━━━━━ Reading text

Getting Started

Everything you need to go from a blank slate to a full 12-month forecast — and understand every number on the way.

Contents

  1. What is Cashflow Compass?
  2. Your First 10 Minutes
  3. Accounts
  4. Transactions & Frequencies
  5. The Forecast Grid
  6. Charts
  7. Insight Cards
  8. Excel & JSON Export / Import
  9. Pro Tips

1 What is Cashflow Compass?

Cashflow Compass is a personal budgeting and forecasting tool that answers one question: given what you earn and spend today, what does your financial picture look like over the next 36 months?

Unlike a spreadsheet you maintain manually, the app models every recurring transaction — your bi-weekly paycheck, monthly rent, annual insurance renewal — and projects them forward automatically. You set things up once and the forecast, charts, and insights update in real time.

How it works
All data is stored in your browser's LocalStorage — nothing is sent anywhere. You can export the full state to an Excel workbook or JSON file at any time as a portable backup, and re-import it later to pick up exactly where you left off.

What it's great for

What it doesn't do (yet)

2 Your First 10 Minutes

Follow these five steps and you'll have a working forecast in under 10 minutes.

━━━━━━━━━━
━━━━━ Stored records

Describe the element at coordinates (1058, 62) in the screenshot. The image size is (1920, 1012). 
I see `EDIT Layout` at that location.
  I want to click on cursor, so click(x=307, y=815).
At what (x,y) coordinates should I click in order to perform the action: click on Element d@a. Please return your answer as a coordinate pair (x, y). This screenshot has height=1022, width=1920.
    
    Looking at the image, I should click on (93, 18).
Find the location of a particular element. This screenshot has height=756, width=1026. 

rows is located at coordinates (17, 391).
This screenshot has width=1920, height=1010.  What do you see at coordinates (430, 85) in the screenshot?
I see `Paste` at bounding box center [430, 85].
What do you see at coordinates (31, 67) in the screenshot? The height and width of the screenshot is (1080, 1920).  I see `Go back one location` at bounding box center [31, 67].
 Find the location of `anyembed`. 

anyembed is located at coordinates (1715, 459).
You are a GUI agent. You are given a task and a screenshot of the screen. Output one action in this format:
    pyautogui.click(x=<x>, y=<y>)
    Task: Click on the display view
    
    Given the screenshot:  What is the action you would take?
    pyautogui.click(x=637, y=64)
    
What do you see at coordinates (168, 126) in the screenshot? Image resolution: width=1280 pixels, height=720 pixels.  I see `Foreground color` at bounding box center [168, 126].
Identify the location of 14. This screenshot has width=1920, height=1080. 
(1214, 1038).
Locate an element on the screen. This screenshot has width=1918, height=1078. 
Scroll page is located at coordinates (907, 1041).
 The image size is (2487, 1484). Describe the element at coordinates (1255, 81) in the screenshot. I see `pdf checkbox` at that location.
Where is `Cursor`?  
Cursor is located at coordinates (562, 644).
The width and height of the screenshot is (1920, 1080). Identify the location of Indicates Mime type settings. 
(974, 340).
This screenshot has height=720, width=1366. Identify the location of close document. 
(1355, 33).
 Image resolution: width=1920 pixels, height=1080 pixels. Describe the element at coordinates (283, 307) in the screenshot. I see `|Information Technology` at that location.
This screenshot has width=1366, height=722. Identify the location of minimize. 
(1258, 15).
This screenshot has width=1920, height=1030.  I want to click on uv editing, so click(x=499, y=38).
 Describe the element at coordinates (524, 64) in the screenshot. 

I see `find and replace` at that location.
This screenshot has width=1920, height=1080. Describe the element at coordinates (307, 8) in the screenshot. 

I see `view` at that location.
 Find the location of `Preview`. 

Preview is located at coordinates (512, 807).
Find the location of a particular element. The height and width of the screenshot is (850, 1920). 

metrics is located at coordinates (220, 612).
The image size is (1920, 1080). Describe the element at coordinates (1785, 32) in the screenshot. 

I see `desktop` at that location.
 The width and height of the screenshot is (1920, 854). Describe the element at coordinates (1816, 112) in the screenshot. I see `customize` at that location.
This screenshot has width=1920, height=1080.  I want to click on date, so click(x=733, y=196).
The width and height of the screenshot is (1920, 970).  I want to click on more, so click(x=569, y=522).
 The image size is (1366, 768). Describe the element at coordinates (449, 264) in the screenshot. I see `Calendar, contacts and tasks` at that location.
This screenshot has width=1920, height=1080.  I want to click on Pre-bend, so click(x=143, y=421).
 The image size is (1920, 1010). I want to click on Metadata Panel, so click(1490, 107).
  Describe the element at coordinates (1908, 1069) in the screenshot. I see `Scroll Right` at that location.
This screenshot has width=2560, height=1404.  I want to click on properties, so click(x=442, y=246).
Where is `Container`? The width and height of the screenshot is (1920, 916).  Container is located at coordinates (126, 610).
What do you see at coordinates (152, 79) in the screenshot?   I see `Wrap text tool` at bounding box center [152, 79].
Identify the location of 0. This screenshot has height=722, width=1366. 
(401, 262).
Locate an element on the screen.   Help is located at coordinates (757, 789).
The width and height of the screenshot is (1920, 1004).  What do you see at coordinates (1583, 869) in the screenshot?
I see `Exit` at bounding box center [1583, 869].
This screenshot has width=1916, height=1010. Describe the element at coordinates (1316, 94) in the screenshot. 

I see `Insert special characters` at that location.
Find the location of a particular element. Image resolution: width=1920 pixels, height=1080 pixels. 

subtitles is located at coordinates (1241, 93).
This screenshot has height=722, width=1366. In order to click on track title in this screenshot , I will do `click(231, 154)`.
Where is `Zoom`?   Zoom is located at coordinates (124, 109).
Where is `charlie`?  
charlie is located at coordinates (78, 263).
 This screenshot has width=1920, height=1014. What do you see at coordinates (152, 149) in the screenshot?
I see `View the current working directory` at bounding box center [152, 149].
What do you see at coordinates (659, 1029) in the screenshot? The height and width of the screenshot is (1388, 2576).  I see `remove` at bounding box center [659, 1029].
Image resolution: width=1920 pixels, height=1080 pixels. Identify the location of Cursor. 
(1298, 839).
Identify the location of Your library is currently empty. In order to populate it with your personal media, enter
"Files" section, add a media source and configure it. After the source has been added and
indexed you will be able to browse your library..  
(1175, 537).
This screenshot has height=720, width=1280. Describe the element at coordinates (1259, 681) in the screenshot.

━━━━━━━━━━

▸ Problems to work on:
A. Reproduce the passage of the Cashflow Compass guide word for word, beginning at the words "Getting Started" and stopping after the words "1. What is Cashflow Compass?".
B. List every example of a recurring transaction that the Cashflow Compass guide names.

▸ Answers for the tasks:
A.
Getting Started

Everything you need to go from a blank slate to a full 12-month forecast — and understand every number on the way.

Contents

  1. What is Cashflow Compass?

B.
- bi-weekly paycheck
- monthly rent
- annual insurance renewal